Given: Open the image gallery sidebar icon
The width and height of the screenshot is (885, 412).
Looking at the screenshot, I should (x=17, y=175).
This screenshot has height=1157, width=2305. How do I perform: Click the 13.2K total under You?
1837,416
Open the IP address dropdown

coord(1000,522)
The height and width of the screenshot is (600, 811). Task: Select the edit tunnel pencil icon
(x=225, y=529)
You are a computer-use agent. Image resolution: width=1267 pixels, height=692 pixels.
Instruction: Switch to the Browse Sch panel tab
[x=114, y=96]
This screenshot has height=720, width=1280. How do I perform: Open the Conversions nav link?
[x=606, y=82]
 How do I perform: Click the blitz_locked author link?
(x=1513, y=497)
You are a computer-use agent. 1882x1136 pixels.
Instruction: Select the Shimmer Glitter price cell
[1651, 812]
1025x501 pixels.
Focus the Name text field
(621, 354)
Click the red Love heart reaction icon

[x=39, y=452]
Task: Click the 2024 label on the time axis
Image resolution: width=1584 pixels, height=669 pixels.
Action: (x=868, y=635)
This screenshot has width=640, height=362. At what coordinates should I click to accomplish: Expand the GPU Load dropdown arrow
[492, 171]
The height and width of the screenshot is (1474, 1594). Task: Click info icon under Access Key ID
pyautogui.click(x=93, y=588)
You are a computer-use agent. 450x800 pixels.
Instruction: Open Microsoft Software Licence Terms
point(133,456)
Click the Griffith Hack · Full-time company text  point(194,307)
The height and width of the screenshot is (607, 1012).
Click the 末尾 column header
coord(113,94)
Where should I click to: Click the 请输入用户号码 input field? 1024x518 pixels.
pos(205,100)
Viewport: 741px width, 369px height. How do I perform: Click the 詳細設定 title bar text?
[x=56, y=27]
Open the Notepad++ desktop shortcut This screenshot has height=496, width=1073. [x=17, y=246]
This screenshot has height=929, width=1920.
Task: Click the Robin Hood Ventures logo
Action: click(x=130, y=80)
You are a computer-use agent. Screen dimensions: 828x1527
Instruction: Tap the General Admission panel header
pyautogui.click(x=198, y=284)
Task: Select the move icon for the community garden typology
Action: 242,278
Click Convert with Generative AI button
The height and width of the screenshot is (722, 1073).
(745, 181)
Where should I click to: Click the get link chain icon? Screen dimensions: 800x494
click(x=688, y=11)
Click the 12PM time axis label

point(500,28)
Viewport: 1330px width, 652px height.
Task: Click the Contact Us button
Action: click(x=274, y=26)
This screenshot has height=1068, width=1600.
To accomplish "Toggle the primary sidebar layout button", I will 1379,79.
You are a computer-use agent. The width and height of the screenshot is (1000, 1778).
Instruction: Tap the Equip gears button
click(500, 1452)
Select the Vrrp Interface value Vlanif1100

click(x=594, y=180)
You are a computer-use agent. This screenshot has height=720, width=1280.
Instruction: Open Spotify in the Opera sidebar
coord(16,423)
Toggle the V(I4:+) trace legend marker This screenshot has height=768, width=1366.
+---+
▶ **What this task involves**
Transcribe the material above word for word.

▶ **Response for this exercise**
Given: Open the image gallery sidebar icon
The width and height of the screenshot is (885, 412).
Looking at the screenshot, I should (x=17, y=175).
This screenshot has height=1157, width=2305. How do I perform: Click the 13.2K total under You?
1837,416
Open the IP address dropdown

coord(1000,522)
The height and width of the screenshot is (600, 811). Task: Select the edit tunnel pencil icon
(x=225, y=529)
You are a computer-use agent. Image resolution: width=1267 pixels, height=692 pixels.
Instruction: Switch to the Browse Sch panel tab
[x=114, y=96]
This screenshot has height=720, width=1280. How do I perform: Open the Conversions nav link?
[x=606, y=82]
 How do I perform: Click the blitz_locked author link?
(x=1513, y=497)
You are a computer-use agent. 1882x1136 pixels.
Instruction: Select the Shimmer Glitter price cell
[1651, 812]
1025x501 pixels.
Focus the Name text field
(621, 354)
Click the red Love heart reaction icon

[x=39, y=452]
Task: Click the 2024 label on the time axis
Image resolution: width=1584 pixels, height=669 pixels.
Action: (x=868, y=635)
This screenshot has width=640, height=362. At what coordinates should I click to accomplish: Expand the GPU Load dropdown arrow
[492, 171]
The height and width of the screenshot is (1474, 1594). Task: Click info icon under Access Key ID
pyautogui.click(x=93, y=588)
You are a computer-use agent. 450x800 pixels.
Instruction: Open Microsoft Software Licence Terms
point(133,456)
Click the Griffith Hack · Full-time company text  point(194,307)
The height and width of the screenshot is (607, 1012).
Click the 末尾 column header
coord(113,94)
Where should I click to: Click the 请输入用户号码 input field? 1024x518 pixels.
pos(205,100)
Viewport: 741px width, 369px height. How do I perform: Click the 詳細設定 title bar text?
[x=56, y=27]
Open the Notepad++ desktop shortcut This screenshot has height=496, width=1073. [x=17, y=246]
This screenshot has height=929, width=1920.
Task: Click the Robin Hood Ventures logo
Action: click(x=130, y=80)
You are a computer-use agent. Screen dimensions: 828x1527
Instruction: Tap the General Admission panel header
pyautogui.click(x=198, y=284)
Task: Select the move icon for the community garden typology
Action: 242,278
Click Convert with Generative AI button
The height and width of the screenshot is (722, 1073).
(745, 181)
Where should I click to: Click the get link chain icon? Screen dimensions: 800x494
click(x=688, y=11)
Click the 12PM time axis label

point(500,28)
Viewport: 1330px width, 652px height.
Task: Click the Contact Us button
Action: click(x=274, y=26)
This screenshot has height=1068, width=1600.
To accomplish "Toggle the primary sidebar layout button", I will 1379,79.
You are a computer-use agent. The width and height of the screenshot is (1000, 1778).
Instruction: Tap the Equip gears button
click(500, 1452)
Select the Vrrp Interface value Vlanif1100

click(x=594, y=180)
You are a computer-use agent. This screenshot has height=720, width=1280.
Instruction: Open Spotify in the Opera sidebar
coord(16,423)
Toggle the V(I4:+) trace legend marker This screenshot has height=768, width=1366.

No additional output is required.